L'inquiétante solidarité témoignée à Orbán
Le soutien du PPE à Orbán courrouce également le politologue Bernardo Pires de Lima, comme il l'écrit dans Diário de Notícias :
«La Commission Barroso [2004-2014] en son temps était déjà assez indulgente pour interloquer tout défenseur de l'Etat de droit et de la démocratie libérale. Mais voici que le PPE a troqué un silence assourdissant contre une impudence inouïe : le président du PPE, Joseph Daul, non content d'avoir apporté son soutien public à Orbán avant les élections, est allé jusqu'à le qualifier de 'garant de la stabilité et de la prospérité'. Il a ainsi cautionné l'impudente campagne de Orbán. ... Manfred Weber, président du groupe PPE au Parlement européen, est un autre fan d'Orbán qui ne se cache pas de l'être. Il aime partager sur les réseaux sociaux des photos le montrant en train de serrer la main d'Orbán, de même que les déclarations cyniques de ce dernier sur l'identité européenne.»
Un débat sur les valeurs
Le quotidien Kurier appelle l'UE à relever sans tarder le défi que lui lance Orbán :
«Une Europe qui envisage ces valeurs comme un fondement, et non comme une façade, doit de toute urgence rendre à Orbán la monnaie de sa pièce. Mais ceci implique aussi de ne pas aller trop vite en besogne et de qualifier d'office les idées d'Orbán d'antidémocratiques et d'antieuropéennes. L'Europe, dont la crédibilité souffre, a besoin de ce débat sur ces valeurs. Peut-être va-t-on devoir repenser certaines questions - par exemple l'immigration - ou peut-être l'Europe a-t-elle, dans ce débat, déjà soumis ses principes fondamentaux à un examen dont ils sont sortis renforcés.»

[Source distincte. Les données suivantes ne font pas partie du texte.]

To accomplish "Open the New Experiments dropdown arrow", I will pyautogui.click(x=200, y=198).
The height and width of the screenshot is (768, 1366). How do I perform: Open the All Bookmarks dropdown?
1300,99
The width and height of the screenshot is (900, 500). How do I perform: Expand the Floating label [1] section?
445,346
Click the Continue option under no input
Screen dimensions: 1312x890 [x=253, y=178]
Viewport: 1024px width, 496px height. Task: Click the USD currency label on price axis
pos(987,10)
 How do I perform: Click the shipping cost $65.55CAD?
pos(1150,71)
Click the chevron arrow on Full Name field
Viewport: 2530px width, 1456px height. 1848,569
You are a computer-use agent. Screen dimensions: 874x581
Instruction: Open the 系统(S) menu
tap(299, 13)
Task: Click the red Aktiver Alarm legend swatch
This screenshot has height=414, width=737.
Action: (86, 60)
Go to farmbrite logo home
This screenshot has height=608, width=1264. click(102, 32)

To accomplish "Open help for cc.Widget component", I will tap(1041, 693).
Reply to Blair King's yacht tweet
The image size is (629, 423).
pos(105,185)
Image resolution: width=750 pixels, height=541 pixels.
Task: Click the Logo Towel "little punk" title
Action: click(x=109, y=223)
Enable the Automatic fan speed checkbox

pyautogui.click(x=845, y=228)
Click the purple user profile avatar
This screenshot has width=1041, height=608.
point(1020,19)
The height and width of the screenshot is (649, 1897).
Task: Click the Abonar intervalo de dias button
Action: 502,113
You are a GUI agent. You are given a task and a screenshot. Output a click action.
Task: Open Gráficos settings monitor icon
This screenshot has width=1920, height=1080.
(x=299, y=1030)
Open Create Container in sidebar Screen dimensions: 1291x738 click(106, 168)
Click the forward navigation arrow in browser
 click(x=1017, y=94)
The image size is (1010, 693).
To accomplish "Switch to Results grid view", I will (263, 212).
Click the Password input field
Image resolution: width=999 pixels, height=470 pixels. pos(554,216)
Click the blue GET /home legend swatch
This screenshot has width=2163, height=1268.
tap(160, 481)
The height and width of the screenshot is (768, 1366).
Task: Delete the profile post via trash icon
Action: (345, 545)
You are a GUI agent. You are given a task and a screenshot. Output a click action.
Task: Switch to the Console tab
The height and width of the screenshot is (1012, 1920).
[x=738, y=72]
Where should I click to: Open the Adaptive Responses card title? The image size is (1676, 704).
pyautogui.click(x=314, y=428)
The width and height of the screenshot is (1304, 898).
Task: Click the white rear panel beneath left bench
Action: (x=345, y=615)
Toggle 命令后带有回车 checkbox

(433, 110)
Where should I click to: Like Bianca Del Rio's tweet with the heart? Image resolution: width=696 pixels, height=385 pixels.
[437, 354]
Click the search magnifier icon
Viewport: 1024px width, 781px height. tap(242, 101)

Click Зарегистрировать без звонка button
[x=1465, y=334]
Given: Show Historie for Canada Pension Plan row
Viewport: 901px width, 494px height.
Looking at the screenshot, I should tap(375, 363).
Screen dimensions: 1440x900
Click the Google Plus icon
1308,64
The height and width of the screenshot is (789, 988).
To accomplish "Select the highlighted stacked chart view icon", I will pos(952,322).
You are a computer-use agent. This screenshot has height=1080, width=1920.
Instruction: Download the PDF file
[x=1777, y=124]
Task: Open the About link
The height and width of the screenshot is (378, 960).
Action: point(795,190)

Combattre le racisme à la base
Il serait illusoire d'attendre de l'UE qu'elle éteigne à elle seule l'embrasement nationaliste, estime The Guardian :
«Pour les institutions européennes, il est délicat de réaffirmer cet objectif moral quand cela revient en quelques sortes à répudier le verdict démocratique des urnes dans les Etats membres. L'idée que les nationalistes se font de l'Europe est dangereuse et les politiques libéraux ont eu la suffisance de penser que l'idée de l'Europe émanant de Bruxelles et basée sur les institutions de l'UE pouvait faire le poids en face. Si l'UE en tant qu'idée et que cadre légal est indispensable comme rempart au nationalisme, elle est aussi insuffisante. Le racisme a gangrené la racine, et c'est à ce niveau-là qu'il faut le combattre. »
Il y a pire que le Fidesz
Novi list gage que finalement, la victoire électorale d'Orbán est un moindre mal :
«Il exploite habilement sa position par rapport au parti d'extrême droite Jobbik (bien que ce dernier ait considérablement mis de l'eau dans son vin), en se posant en protecteur non seulement de la Hongrie face à l'Europe, mais aussi de son identité catholique mise à mal par des 'hordes de réfugiés venus de l'Est'. En d'autres termes, on a l'impression qu'Orbán veut dire à Bruxelles : si vous ne voulez pas de moi, vous aurez le Jobbik.»